#4 Chicago Bulls

The Chicago Bulls come in at No. 4 in the Panini America 30 Teams/30 Weeks NBA countdown to the most collectable NBA teams of all-time.

For the NBA, the Chicago Bulls and the world, everything changed on June 19th, 1984. That was the night of the NBA DraftWith the third selection – which followed Houston nabbing Hakeem Olajuwon and Portland picking Sam Bowie – the Bulls drafted a slender guard from North Carolina named Michael Jordan.

The rest, as they say, is history.

Jordan played 13 memorable seasons with the Bulls. In the era dominated by the Magic Johnson’s Lakers and Larry Bird’s Celtics, he climbed the NBA hierarchy and took the Bulls to the promised land.

Chicago dominated the 1990s, winning six championships. The franchise reached the mountaintop in 1991 by ending two dynasties. First, the Bulls broke through the Pistons in a four-game sweep in the Eastern Conference Finals, which ended the Bad Boys Era. Next, Chicago dismantled the Lakers in five games, which ended Johnson’s run as the face of the league. It was officially Jordan’s time.

The Bulls would win two more championships before Jordan took a sabbatical to give baseball a try, which caused him to miss most of the next two seasons. Back for a full season in 1995-96, he led the Bulls to another three consecutive championships, the latter two coming against a Utah Jazz squad led by Hall of Famers John Stockton, Karl Malone and coach Jerry Sloan, a former Bulls player himself.

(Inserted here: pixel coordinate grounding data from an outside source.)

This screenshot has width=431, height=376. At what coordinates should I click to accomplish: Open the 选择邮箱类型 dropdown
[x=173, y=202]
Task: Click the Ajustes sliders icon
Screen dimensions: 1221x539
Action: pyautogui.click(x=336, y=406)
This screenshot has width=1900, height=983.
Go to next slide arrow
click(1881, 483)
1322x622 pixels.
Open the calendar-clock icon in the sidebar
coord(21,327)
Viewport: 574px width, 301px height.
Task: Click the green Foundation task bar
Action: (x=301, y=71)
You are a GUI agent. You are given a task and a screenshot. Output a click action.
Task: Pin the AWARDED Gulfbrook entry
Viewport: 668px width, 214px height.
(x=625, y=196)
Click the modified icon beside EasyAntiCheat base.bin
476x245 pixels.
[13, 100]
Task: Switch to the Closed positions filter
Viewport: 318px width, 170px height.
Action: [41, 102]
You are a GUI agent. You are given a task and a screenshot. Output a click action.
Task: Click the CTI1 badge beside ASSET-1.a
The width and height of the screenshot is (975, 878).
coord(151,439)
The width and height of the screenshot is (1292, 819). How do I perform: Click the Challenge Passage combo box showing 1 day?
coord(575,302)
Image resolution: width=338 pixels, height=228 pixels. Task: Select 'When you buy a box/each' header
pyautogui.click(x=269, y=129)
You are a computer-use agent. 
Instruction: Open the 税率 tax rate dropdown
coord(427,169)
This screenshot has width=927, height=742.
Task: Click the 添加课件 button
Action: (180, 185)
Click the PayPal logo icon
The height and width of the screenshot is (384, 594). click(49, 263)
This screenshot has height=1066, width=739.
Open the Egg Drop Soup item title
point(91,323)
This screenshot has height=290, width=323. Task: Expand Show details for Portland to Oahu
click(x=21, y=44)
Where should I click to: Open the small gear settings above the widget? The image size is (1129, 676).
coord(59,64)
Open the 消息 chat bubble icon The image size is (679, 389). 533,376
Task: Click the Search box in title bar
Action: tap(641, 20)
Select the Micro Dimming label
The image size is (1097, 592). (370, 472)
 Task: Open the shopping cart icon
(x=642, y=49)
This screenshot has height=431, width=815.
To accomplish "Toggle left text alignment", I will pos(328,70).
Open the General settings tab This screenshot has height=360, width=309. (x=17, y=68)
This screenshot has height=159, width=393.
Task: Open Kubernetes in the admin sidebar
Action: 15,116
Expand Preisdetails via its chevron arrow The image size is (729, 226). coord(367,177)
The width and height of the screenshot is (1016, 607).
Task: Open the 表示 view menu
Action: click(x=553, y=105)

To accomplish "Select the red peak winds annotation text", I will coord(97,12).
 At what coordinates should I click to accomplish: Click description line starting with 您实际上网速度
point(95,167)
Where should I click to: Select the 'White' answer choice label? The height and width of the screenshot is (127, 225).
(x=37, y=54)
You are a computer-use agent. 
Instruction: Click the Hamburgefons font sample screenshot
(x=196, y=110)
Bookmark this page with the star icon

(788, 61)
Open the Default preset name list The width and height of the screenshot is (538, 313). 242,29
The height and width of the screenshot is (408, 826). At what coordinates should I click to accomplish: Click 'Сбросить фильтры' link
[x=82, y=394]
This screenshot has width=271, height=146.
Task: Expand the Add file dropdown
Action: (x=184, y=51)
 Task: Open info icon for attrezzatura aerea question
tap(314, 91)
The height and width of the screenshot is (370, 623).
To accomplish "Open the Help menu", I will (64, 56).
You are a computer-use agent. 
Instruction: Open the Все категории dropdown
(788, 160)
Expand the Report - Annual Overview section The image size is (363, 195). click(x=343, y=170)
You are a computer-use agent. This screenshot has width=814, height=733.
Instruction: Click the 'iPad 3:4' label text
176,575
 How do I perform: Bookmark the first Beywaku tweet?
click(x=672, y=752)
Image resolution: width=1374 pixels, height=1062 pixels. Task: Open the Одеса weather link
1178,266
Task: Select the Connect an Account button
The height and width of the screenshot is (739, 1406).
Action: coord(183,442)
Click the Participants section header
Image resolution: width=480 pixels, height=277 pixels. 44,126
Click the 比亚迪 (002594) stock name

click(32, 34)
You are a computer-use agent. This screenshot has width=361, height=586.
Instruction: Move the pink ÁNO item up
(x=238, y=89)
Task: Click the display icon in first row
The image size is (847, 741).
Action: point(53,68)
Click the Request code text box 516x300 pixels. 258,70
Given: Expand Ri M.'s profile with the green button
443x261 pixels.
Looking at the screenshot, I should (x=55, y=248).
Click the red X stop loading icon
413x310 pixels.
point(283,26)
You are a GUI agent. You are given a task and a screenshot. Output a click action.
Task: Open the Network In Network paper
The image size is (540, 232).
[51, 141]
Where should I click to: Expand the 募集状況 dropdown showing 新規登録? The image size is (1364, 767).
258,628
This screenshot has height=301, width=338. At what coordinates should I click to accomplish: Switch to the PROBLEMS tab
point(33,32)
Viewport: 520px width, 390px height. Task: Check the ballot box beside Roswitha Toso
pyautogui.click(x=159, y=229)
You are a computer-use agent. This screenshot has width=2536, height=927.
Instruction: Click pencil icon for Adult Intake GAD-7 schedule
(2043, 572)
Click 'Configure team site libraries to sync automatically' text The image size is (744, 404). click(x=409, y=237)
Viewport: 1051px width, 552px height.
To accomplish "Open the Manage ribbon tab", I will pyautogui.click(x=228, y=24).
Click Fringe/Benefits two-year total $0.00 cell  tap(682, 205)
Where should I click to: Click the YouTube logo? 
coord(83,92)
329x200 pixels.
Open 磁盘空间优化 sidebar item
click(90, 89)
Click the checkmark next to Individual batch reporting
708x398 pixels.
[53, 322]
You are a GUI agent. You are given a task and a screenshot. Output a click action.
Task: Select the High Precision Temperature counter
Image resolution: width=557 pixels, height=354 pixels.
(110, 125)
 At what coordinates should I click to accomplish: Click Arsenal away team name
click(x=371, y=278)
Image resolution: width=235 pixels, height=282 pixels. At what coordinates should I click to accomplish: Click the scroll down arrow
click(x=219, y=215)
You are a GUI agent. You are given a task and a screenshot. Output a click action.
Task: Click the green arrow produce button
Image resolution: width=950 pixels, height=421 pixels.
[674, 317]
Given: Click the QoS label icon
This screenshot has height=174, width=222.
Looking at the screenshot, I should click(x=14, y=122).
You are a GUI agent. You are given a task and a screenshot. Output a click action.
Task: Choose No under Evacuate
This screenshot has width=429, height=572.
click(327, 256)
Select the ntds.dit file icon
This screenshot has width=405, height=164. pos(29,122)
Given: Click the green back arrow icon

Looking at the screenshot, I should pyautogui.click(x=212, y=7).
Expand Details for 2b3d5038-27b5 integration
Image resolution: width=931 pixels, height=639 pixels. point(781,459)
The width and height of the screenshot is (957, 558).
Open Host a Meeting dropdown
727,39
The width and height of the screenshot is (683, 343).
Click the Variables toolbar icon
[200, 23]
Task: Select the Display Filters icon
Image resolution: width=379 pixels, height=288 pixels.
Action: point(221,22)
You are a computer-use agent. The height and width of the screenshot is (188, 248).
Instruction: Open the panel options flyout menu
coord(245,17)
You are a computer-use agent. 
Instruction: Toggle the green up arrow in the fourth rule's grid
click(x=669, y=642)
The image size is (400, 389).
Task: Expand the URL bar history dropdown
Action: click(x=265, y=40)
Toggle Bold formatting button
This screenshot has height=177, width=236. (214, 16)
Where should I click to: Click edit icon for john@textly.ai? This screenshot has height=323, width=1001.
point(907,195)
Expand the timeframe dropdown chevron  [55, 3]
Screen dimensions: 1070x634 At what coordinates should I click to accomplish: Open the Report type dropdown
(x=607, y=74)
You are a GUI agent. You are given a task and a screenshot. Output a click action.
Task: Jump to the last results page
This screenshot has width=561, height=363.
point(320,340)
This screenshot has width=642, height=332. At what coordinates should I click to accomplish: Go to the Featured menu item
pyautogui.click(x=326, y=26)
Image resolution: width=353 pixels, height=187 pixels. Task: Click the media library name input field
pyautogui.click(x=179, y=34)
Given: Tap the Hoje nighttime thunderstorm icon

While Jordan got the lion’s share of the attention, it was not a one-man show on those championship teams. Most notably, Scottie Pippen was Jordan’s sidekick, and a great one at that. Like his counterpart, Pippen was long, athletic, an elite defender and playmaker. Other key role players in the decade included Horace Grant, John Paxson, Dennis Rodman, Steve Kerr, Toni Kukoc and Ron Harper. Of course, having Phil Jackson as coach helped, too.

The Bulls rebuilt after the Jordan Era and became a highly competitive and talented team in the 2010s. Led by League MVP Derrick Rose, Jimmy Butler, Joakim Noah and Luol Deng, the Bulls made seven consecutive trips to the postseason in 2009-15.

Older versions of the Bulls had no shortage of star power, either. Before he patrolled the sidelines for the Jazz, Sloan earned two All-Star appearances in the late 1960s with Chicago. Artis Gilmore spent seven of his 17 professional seasons wearing red in his Hall of Fame career. Fellow Naismith Hall of Famer Chet Walker averaged more than 20 points per game in his six seasons in Chicago.